■ **Work item**
Pictures must not appear in your answer. Write out exactly the lines from the one with "Task: Show voters for 7 Votes" through the last line of the entries below.
------ Excerpted data
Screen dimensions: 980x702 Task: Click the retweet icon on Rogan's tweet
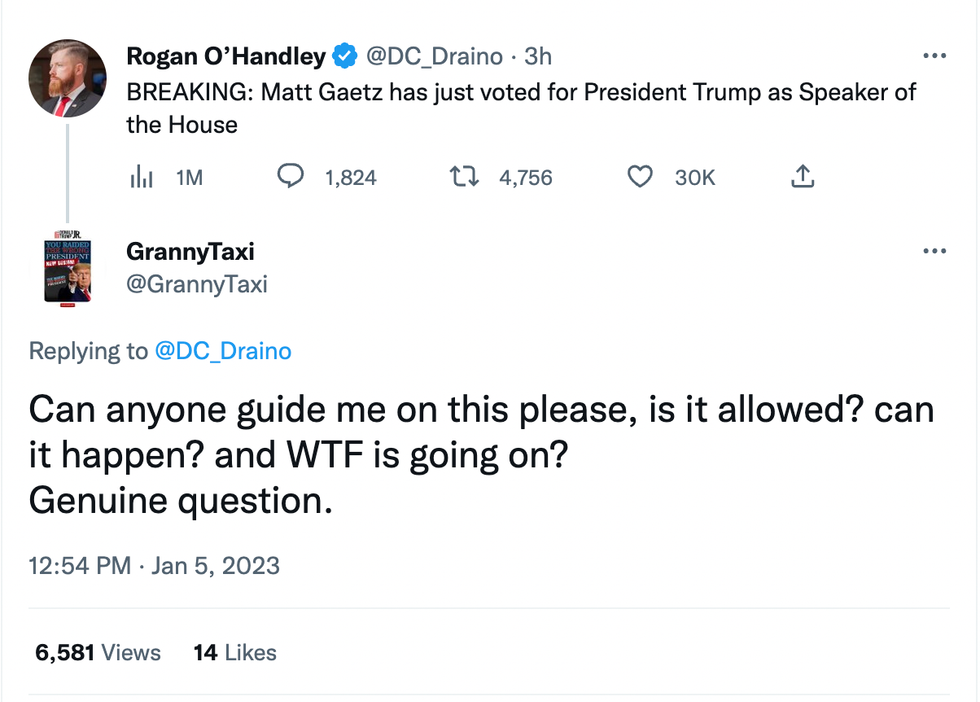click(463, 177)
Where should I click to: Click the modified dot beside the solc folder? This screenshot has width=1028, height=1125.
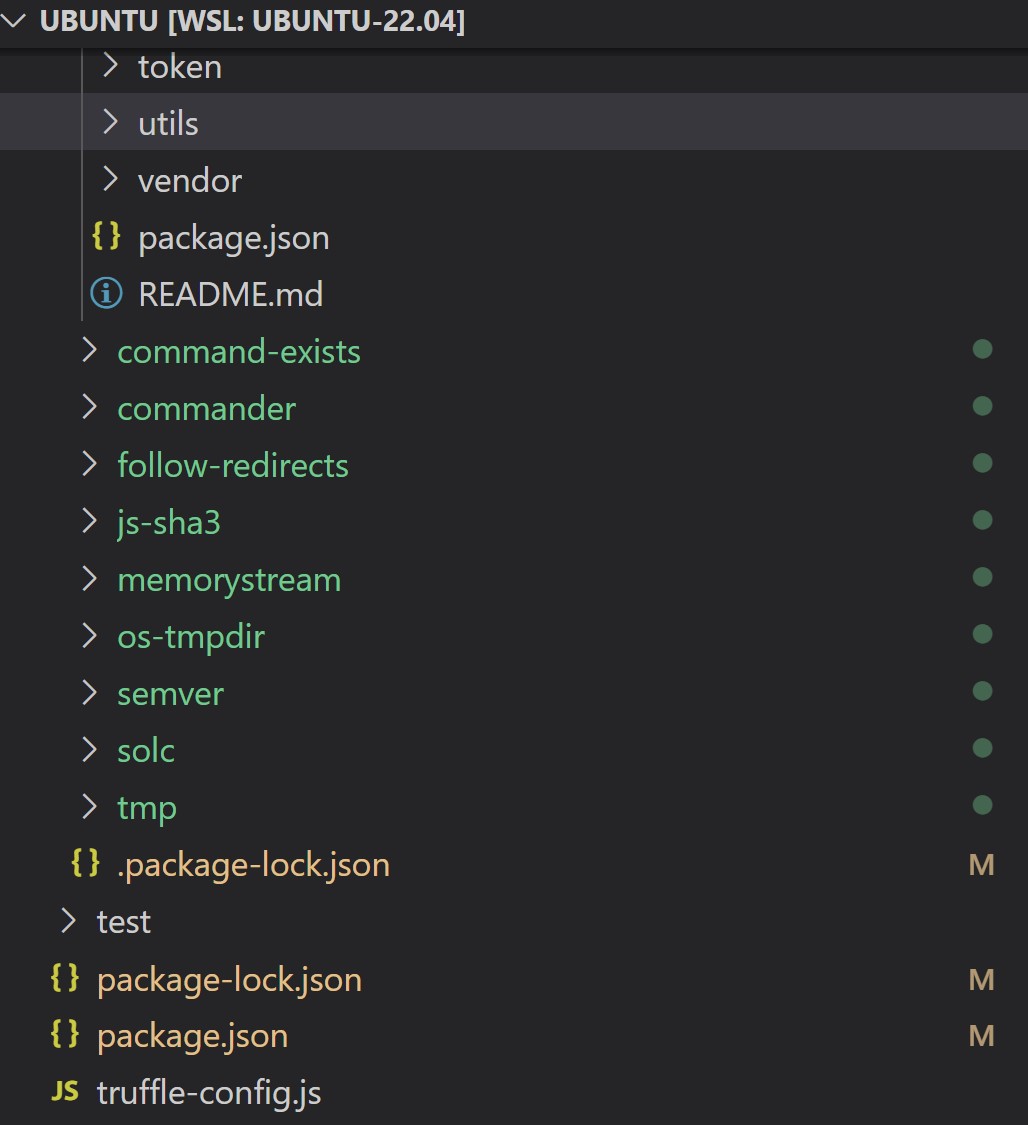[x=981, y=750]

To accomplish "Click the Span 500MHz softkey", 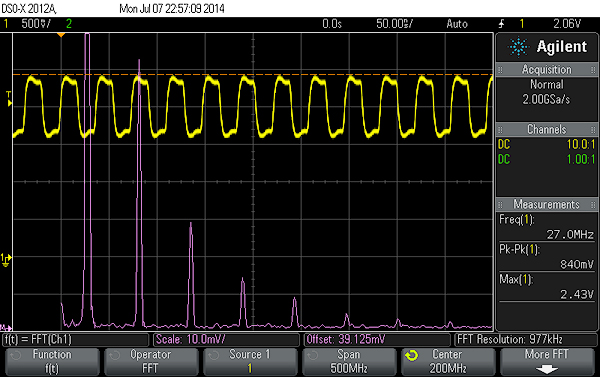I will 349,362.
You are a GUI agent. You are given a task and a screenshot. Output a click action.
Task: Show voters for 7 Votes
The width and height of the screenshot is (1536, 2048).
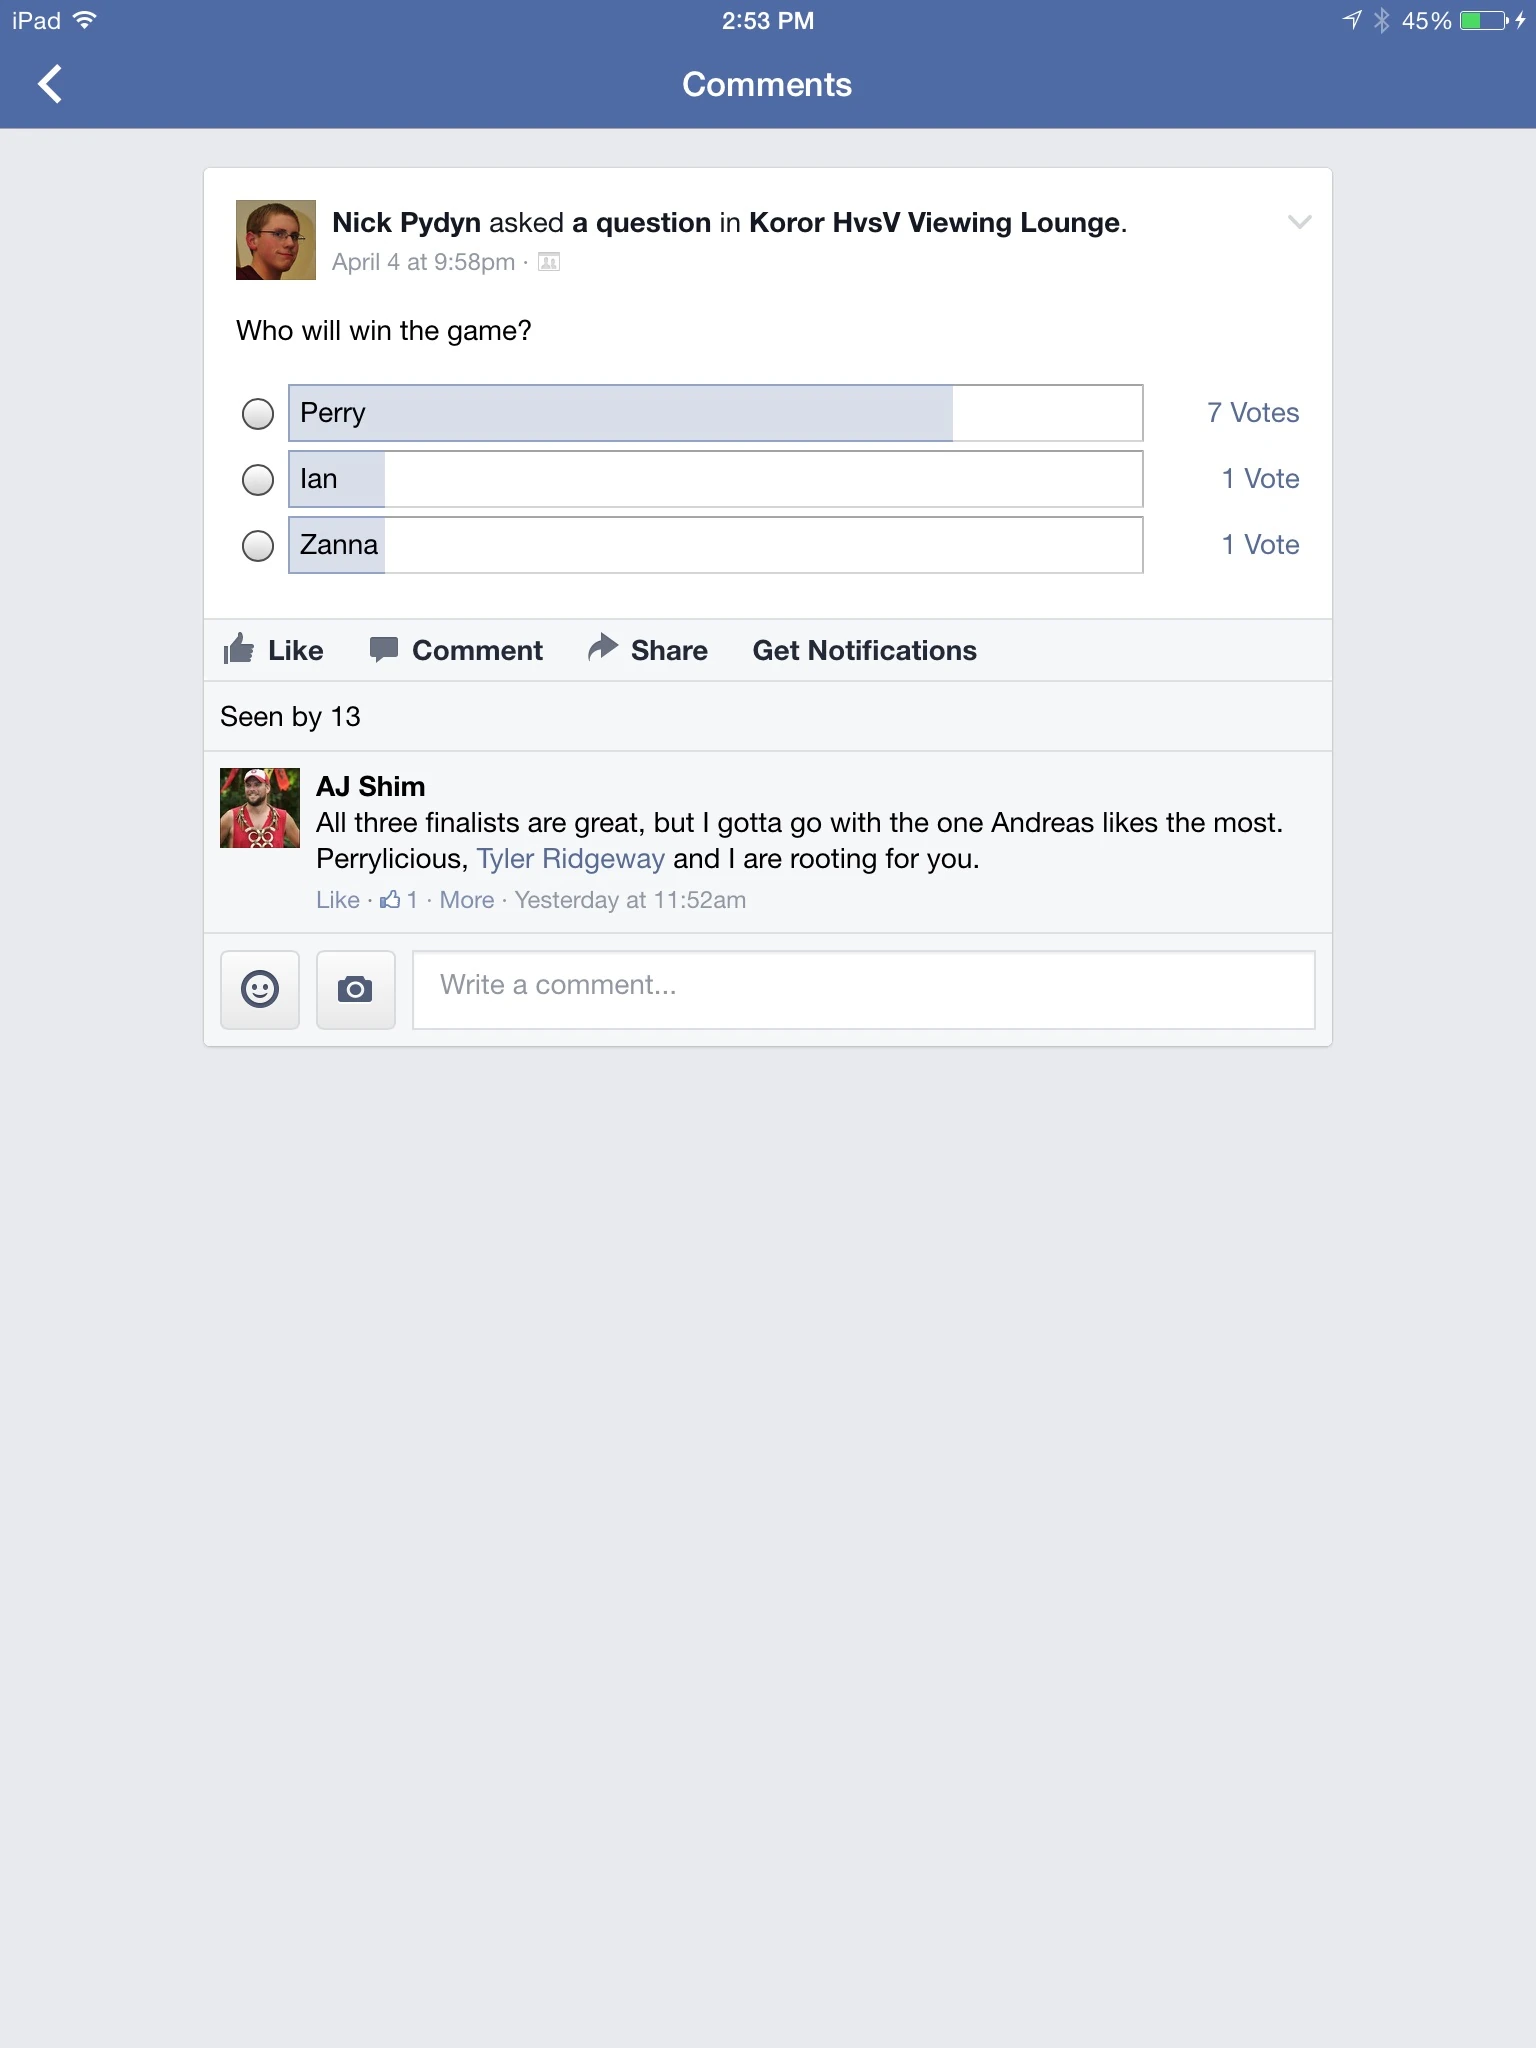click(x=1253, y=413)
------------
■ **Reply**
Task: Show voters for 7 Votes
The width and height of the screenshot is (1536, 2048).
click(x=1253, y=413)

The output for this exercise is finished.